Survey shows legacy tech and weak ownership block value from digital health investments
Member‑experience spending is climbing fast, but most health plans still cannot show whether it actually improves outcomes or saves money.
According to League and Healthcare Dive’s report Unlocking Value: The 2026 Benchmark for High-Impact Healthcare, nearly all surveyed US payers now have, or are building, a customer experience strategy, yet few can directly link digital and AI investments to clinical or financial results.
The study says most still lean on lagging operational metrics such as retention and complaint or claims resolution, instead of measures tied to quality scores, care‑gap closure, or digital engagement.

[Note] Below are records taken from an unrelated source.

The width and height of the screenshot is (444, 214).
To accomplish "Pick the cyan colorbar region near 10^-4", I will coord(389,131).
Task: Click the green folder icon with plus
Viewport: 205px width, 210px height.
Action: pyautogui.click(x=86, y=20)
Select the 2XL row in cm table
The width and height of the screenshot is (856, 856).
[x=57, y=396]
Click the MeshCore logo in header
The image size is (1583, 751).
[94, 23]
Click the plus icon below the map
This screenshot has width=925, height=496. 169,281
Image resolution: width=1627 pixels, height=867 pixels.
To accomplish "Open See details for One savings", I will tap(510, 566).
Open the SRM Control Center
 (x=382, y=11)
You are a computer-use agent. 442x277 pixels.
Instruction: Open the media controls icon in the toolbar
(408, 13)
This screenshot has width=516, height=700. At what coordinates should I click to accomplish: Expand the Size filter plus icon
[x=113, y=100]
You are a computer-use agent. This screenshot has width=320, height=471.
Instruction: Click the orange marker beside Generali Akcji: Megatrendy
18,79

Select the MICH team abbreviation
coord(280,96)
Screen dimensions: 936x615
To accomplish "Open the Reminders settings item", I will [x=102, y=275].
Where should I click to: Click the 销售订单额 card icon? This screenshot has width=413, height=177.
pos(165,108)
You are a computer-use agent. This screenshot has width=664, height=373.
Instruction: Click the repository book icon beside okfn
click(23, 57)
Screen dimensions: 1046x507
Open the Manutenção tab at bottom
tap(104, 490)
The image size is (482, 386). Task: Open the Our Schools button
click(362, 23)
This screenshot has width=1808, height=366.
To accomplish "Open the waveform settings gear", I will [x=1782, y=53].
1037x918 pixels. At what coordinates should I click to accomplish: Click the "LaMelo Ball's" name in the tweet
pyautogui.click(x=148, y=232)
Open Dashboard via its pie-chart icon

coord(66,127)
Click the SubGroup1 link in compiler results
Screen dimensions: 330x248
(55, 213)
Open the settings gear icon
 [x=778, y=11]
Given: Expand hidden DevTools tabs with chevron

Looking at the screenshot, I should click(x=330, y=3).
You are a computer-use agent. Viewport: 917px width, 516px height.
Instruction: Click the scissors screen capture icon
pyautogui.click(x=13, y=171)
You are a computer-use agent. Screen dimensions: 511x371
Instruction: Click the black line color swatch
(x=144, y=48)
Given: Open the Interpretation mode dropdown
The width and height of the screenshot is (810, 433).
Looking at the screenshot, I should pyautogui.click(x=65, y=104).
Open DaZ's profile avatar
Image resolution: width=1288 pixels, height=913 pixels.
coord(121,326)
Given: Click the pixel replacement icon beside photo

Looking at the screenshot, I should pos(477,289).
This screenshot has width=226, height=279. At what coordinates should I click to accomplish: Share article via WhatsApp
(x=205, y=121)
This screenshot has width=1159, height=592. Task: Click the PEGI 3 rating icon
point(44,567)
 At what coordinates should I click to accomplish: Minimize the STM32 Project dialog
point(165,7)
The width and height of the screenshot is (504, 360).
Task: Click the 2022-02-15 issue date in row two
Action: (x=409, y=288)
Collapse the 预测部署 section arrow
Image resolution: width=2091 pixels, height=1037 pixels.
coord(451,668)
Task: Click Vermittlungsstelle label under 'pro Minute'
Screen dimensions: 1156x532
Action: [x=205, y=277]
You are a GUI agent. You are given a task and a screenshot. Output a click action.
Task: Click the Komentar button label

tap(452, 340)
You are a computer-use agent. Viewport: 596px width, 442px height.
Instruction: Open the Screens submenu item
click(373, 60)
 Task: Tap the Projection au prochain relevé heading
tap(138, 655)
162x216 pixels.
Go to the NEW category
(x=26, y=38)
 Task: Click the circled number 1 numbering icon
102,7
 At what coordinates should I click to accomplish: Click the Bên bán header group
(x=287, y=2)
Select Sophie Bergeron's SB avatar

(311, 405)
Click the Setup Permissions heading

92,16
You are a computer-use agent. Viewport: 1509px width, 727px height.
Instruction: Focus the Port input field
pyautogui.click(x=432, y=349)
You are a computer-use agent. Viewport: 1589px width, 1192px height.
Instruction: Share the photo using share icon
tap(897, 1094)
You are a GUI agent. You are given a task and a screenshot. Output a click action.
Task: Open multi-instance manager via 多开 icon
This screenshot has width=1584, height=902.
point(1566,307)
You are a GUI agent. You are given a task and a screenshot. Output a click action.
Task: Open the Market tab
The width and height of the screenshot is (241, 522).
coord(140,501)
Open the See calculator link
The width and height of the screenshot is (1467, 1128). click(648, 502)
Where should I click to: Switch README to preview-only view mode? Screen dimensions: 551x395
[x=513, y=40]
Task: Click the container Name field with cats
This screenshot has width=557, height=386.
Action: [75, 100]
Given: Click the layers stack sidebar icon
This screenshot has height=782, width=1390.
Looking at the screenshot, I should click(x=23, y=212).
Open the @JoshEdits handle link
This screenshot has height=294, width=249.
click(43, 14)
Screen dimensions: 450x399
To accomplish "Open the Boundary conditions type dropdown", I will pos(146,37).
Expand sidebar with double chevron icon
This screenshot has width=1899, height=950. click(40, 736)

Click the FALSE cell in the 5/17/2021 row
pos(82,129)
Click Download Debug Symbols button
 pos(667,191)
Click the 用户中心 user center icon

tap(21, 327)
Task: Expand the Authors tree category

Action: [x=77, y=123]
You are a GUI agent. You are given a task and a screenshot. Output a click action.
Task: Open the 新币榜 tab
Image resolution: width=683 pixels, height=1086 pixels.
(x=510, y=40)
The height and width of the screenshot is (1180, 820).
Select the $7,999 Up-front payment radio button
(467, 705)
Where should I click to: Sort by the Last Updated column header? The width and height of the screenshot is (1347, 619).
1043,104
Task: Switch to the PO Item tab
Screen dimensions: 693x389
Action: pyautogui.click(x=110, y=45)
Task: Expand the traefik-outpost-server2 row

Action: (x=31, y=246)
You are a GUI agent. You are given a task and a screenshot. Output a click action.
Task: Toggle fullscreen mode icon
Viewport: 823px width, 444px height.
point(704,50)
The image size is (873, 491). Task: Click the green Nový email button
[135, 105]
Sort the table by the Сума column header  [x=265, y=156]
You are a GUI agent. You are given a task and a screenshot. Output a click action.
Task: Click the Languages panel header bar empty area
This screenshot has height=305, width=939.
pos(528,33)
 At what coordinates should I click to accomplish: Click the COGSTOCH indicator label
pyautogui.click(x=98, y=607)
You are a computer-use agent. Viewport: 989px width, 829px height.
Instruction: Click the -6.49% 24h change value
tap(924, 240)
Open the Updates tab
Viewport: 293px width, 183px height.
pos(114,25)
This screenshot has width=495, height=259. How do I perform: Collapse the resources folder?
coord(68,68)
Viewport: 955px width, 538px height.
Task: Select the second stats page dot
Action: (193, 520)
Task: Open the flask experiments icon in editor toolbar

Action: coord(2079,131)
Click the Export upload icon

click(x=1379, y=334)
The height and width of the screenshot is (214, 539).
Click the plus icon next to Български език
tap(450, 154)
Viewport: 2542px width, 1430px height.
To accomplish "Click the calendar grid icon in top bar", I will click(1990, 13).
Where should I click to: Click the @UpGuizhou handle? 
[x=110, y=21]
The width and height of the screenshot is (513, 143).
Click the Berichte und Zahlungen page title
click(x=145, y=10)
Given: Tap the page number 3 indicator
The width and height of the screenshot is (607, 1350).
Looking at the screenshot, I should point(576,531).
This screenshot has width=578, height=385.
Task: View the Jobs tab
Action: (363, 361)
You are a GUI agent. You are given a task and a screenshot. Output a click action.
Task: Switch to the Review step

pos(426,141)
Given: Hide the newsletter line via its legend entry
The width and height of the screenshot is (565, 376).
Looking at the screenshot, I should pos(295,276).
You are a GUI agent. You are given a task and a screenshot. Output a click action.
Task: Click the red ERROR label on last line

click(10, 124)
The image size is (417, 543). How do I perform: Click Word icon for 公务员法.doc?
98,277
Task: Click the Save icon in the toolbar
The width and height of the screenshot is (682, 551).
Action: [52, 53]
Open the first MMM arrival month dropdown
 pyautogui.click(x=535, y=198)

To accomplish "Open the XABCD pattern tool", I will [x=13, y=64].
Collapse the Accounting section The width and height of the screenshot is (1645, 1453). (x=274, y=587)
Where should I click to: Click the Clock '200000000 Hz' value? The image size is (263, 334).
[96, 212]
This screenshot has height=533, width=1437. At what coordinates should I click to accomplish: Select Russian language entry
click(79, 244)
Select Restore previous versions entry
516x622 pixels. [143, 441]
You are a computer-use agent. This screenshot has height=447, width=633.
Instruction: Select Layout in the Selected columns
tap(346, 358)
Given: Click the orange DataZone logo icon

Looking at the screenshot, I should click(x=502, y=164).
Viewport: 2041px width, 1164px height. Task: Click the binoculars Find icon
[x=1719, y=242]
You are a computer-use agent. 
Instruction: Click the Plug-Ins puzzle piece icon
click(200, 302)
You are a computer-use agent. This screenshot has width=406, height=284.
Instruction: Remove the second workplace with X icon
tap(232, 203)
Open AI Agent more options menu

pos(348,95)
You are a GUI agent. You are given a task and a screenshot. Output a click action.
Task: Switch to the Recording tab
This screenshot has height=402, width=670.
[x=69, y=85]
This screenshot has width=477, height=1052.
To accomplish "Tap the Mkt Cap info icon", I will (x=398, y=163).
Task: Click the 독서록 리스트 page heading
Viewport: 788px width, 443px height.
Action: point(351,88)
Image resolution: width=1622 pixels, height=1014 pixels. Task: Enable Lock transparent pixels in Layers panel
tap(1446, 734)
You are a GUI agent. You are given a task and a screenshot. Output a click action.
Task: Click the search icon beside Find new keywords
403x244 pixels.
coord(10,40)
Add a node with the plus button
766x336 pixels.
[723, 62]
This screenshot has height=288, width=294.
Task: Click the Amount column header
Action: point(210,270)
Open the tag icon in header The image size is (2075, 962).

League and Healthcare Dive report that health plans are spending heavily on member portals, personalisation platforms, AI tools, and journey analytics, but only a minority say these initiatives are fully aligned with CX outcomes.
Greg Gilbert describes the pattern as “death by 1,000 pilots,” where projects run in silos instead of transforming an entire function like claims, utilisation management, or contact centres with end‑to‑end KPIs and clear P&L accountability.
Legacy infrastructure and data silos remain the biggest structural drag.
As per the report, only about a third of organizations describe their digital environments as modern or interoperable; most operate with a mix of old and new systems.
That fragmentation makes it difficult to build a 360° member view, coordinate outreach, or scale AI beyond narrow use cases such as chatbots, documentation support, or personalised content.
League and Healthcare Dive say the more effective players focus on “minimum‑viable data” and start narrow.
They pick one domain, set leading and lagging indicators, prove value, then reinvest gains into the next use case.
Sarah Hacker notes that the strongest plans align initiatives to four value pillars – revenue growth, operational efficiencies, health outcomes and medical cost savings, and time to value – and concentrate on journeys like care navigation, benefits navigation, health coaching, and care‑gap closure.
The report also stresses ownership.
While many CEOs are seen as leading CX and digital strategy, the report note that durable change usually requires a P&L leader who is accountable for outcomes and works with IT, operations, and clinical teams.
Gilbert says “the person who owns that budget needs to be bought in and held accountable to it,” arguing that only then do CX and AI move from support roles to real drivers of lower costs, better outcomes, and higher member satisfaction.